Hospice Care Provider Pays Nearly $6 Million to Resolve False Claims Act Allegations
PHILADELPHIA – U.S. Attorney William M. McSwain announced today that SouthernCare, Inc., a hospice care provider, has agreed to pay $5,863,426 to the federal government to resolve allegations that the company violated the False Claims Act by submitting claims to Medicare for hospice care that was medically unnecessary or lacked documentation.
The settlement resolves allegations in two separate complaints filed in federal court in the Eastern District of Pennsylvania by whistleblowers under the qui tam provisions of the False Claims Act. These provisions allow private citizens to bring civil actions on behalf of the United States and share in any recovery. The whistleblowers, Dawn Hamrock and Patricia Beegle, will share approximately $1.1 million of the recovery between them. Both whistleblowers were former employees of SouthernCare.

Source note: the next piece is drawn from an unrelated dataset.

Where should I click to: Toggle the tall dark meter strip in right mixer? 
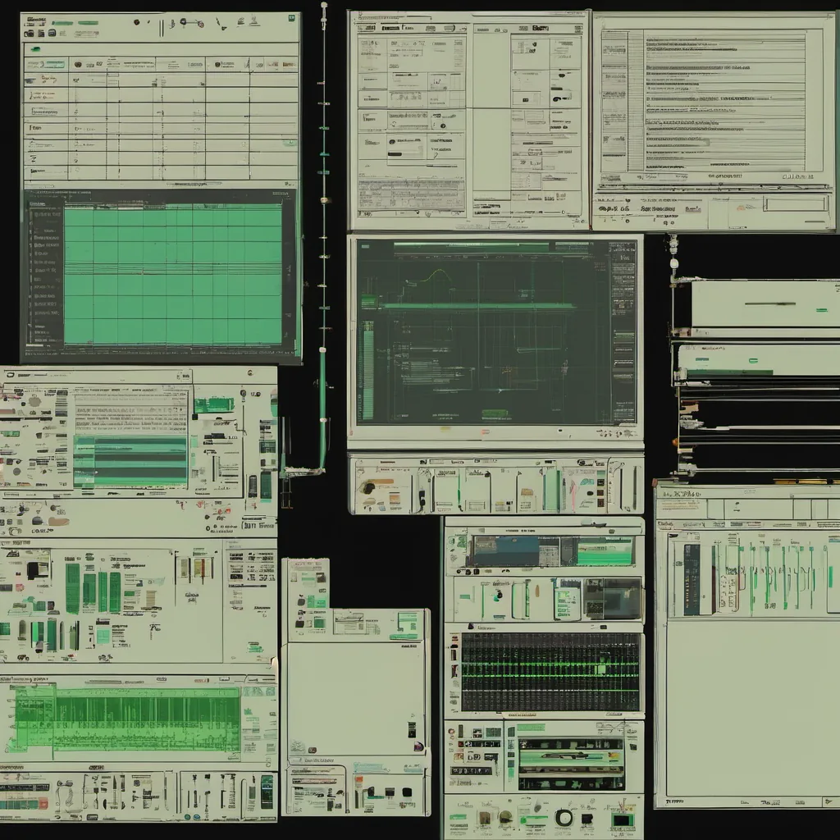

In their qui tam complaints, the whistleblowers generally alleged that SouthernCare provided hospice care to patients who were not eligible under the Medicare program. To be eligible, hospice care must be reasonable and necessary, a physician must certify that the patient’s life expectancy is six months or less, and the provider must satisfy other documentation requirements. The whistleblowers alleged that SouthernCare admitted patients into hospice who were not terminally ill and lacked appropriate medical documentation showing such an illness. The company allegedly treated some patients for many years. This settlement agreement resolves the allegations arising from SouthernCare’s facilities in Pennsylvania from January 2009 through December 2014.
“My office takes whistleblower allegations very seriously, and we will hold accountable anyone who defrauds taxpayers,” said U.S. Attorney McSwain. “The False Claims Act gives us a powerful tool to do that. We thank Ms. Hamrock and Ms. Beegle for playing a vital role in the resolution of this case. Together with their lawyers, these two citizens provided essential assistance to the government. Without the willingness of relators to shed light on allegations of fraud, preserving government program funds would be far more challenging.”

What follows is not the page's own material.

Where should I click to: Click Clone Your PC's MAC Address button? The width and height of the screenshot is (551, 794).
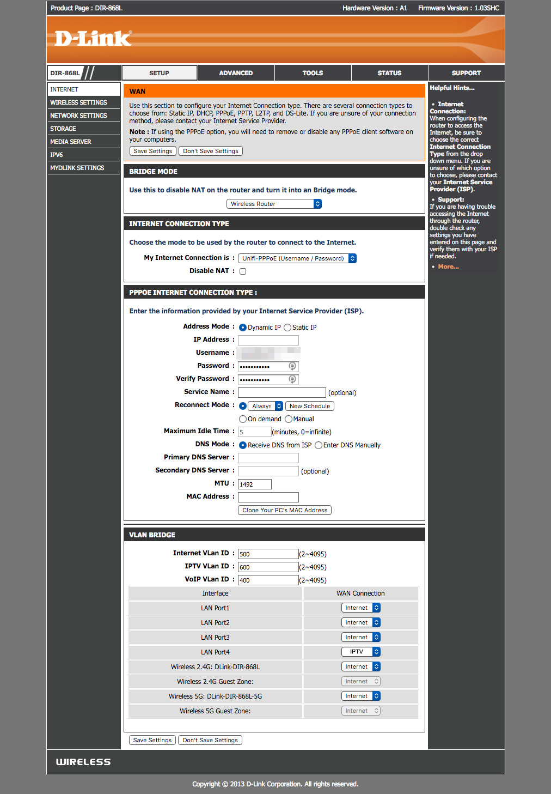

“Unnecessarily admitting people into hospice is particularly dangerous, as it can cause patients who are not terminally ill to stop seeking treatments for recovery,” said Maureen R. Dixon, Special Agent in Charge for the Office of Inspector General of the U.S. Department of Health and Human Services. “HHS-OIG will continue to work with the U.S. Attorney’s Office to ensure federally funded healthcare resources are used appropriately.”
There has been no determination of civilliability. The settled civil claims are allegations only.
This case was handled by Assistant United States Attorneys Michael S. Macko and Anthony D. Scicchitano, with investigative assistance from auditor George Niedzwicki and the U.S. Department of Health and Human Services Office of the Inspector General.